While they played a quick performance at the Toyota stand, in the afternoon they had their true set at the WWOZ/Bud Light area. Matthew Pelham, the lead singer, said that was where you’d hear the real stuff. He sports a thick beard and ruffled brown pants. Though this is their first time playing Voodoo, “we enjoy visiting New Orleans”, he says.
Having finished a record that should be out around March or April, they feel this is the realization of what they’ve finally wanted The Features to sound like (though they don’t have a name for the record yet). “There’s more space in the songs in general…before we had this tendency to fill everything up with noise,” comments Rollum Haas, the drummer. He leans forward, his thick brown hair covering some of his face, his long-sleeved red-and-black striped shirt stretching across his body. He talks about how the band all have wildly different tastes; he is mostly into Brian Eno and shuns a lot of modern rock. “This could totally be me being old and grumpy,” he laughs.

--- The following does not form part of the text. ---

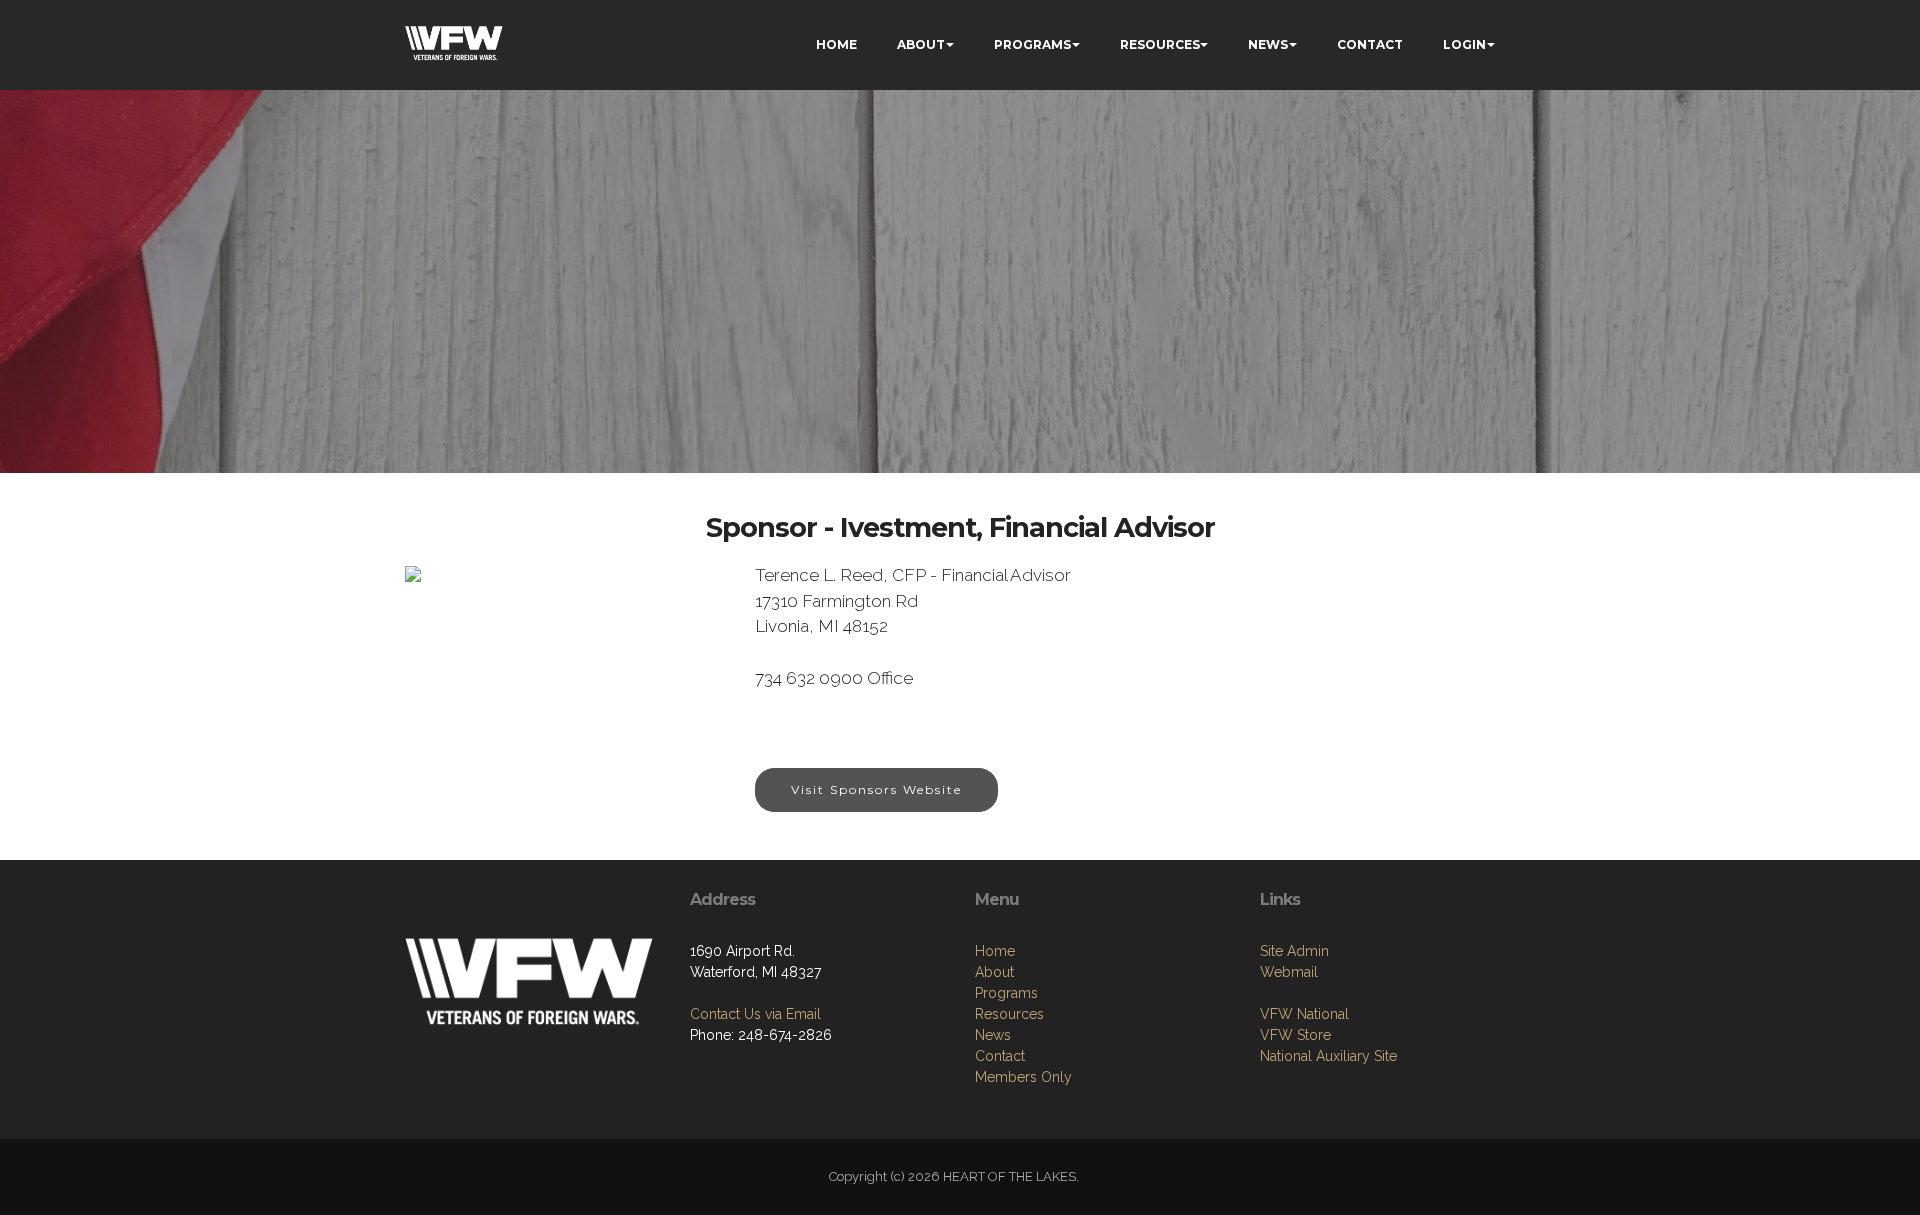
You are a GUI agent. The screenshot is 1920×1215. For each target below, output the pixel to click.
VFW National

Indeed, to listen to The Features is almost like having Pandora on station shuffle. Their sound is expansive and experimental, yet brings a hard rock and Southern thump often missing from today’s indie scene (which the band laments, stating boredom from stagnation is one risk for both bands and fans today). One girl in the front row frantically cheers for them between songs and even yells out “Sexy!”. Pelham, with his subdued demeanor, thanks the crowd for their support, then launches into “Lions”. Many of their lyrics seem to deal with trying to soothe over a relationship, with a sound that’s like MGMT by way of AC/DC.
For now, they’ve been on the road most of the year and “haven’t had much time for day jobs”. Their videos are all over YouTube and people recognize them when they’re out, so things may be looking up for the plaid-wearing foursome. If anything, they’ve gone from playing supporting slots for Kings of Leon and have moved up to their own headlining shows. They reflect on their first show at The Burrow, a local club in Tennessee, like two adults musing at their younger selves. In those days they dressed up and wore polyster pants. Pelham has one final bit of musical advice when discussing The Smiths. “Just quit trying to get into The Smiths.”